When Somalia-born and London-raised Samira Hashi, visited Somalia for the first time for a BBC TV documentary it made a big impression. It led Samira to volunteer with ICS in Cambodia and leave a successful modelling career to campaign around female genital mutilation and found a charity to help refugees.
I was born in Somalia in 1990 as war was breaking. My family fled to a refugee camp in Kenya, but I come from a huge family so we had relatives in the UK and the US who helped get us out. We moved to London when I was three. We moved to north west London, where I went to school. I still live in the area: I love it.
I don’t remember the refugee camp because I was only a baby. After we left, I had quite a Western lifestyle. As a child, I always wanted to be a model – or at least work in the creative industries, maybe as a fashion designer or a dancer. When I was 17, I was scouted in the street in central London and started modelling. At first, I was passionate about it; I liked the creative nature of the industry.

In 2011, I was approached by the BBC. They asked me to go to Somalia and make a documentary. They wanted to film someone returning home for the first time. I was 20. We visited refugee camps and met people whose children had died. The experience was quite traumatic and it changed everything for me. When I came back to London I found it hard to go back to modelling; fashion just didn’t feel like the right path for me anymore. I realised my real passion is helping refugees.
In London, I started doing charity work, including campaigning against female genital mutilation (FGM), which is prevalent in Somalia. The practice has severely impacted my family, I want to write a book about it. We didn’t talk about it at all when I was growing up. We still don’t. That’s the reality of FGM; no one talks about it. Things are changing slowly, but there is still so much more we can do in terms of awareness-raising.

In 2014, I was lucky enough to get an International Citizen Service (ICS) placement. I wanted to give back and the placement offered me the chance to do that. I went to Stung Treng in north east Cambodia, to a very rural area where most people didn’t know much about diet and nutrition. Farmers were using pesticides on crops, which were damaging their health, so we did research and ran workshops with local and national volunteers about the damage.

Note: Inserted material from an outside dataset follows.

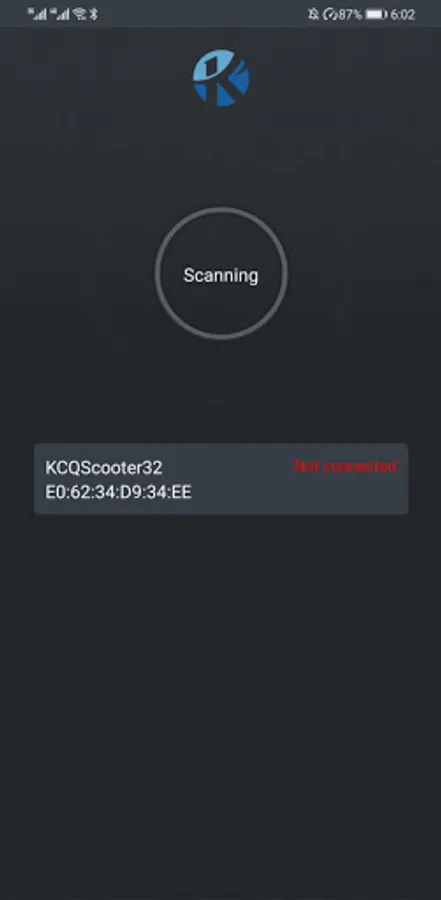Click the gray ring around Scanning
The height and width of the screenshot is (900, 441).
221,210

It was an amazing experience because it was completely opposite to my life in London. I lived in a place with no electricity, in a house built from wood and on stilts to protect it from flooding. The struggles people faced were so different. It was a real eye-opener realising how people live in different cultures.
Doing ICS gave me experience of volunteering abroad. It taught me the value of volunteers; they’re so important to organisations. I learned how important it is to train people to be self-sufficient and to equip them with the right tools to help themselves, rather than just donating money.

After ICS, when I got back to London I went to university – I had been too fixated on modelling to go before – and did a degree in International Development. Now I am setting up my own charity, TruthUnited, to support refugees with housing, food and clothes.
I am passionate about giving and community work. Over winter I’ve been handing out clothes to the homeless and now I am setting up my own charity, TruthUnited, to support refugees with housing, food and clothes.
I’m still passionate about fighting FGM. I go into schools in London and talk to at-risk girls; young Somalians and girls of East African heritage, predominantly from my community. We sit down and share everything we know about the practice. I’ve realised FGM is still so ingrained, but there’s so little information about it. I’m trying to do more research to change this. I let girls know that it is wrong and illegal and if they are at risk they need to say something.

I show the school girls the documentary I made and get them involved in a project, like a fashion show or a bake sale, to raise money to help educate more young people and to support FGM survivors with things like deinfibulation, a procedure to reopen the vagina, and trauma therapy.
One day, I’d like to go back to Somalia and set up a charity project. But it’s easier to relate to girls here [in the UK]. In Somalia, people sometimes told me to go home because they perceived me as too Westernised. Some didn’t even believe I was Somalian.
Working there will be a challenge, but that will not stop me from returning.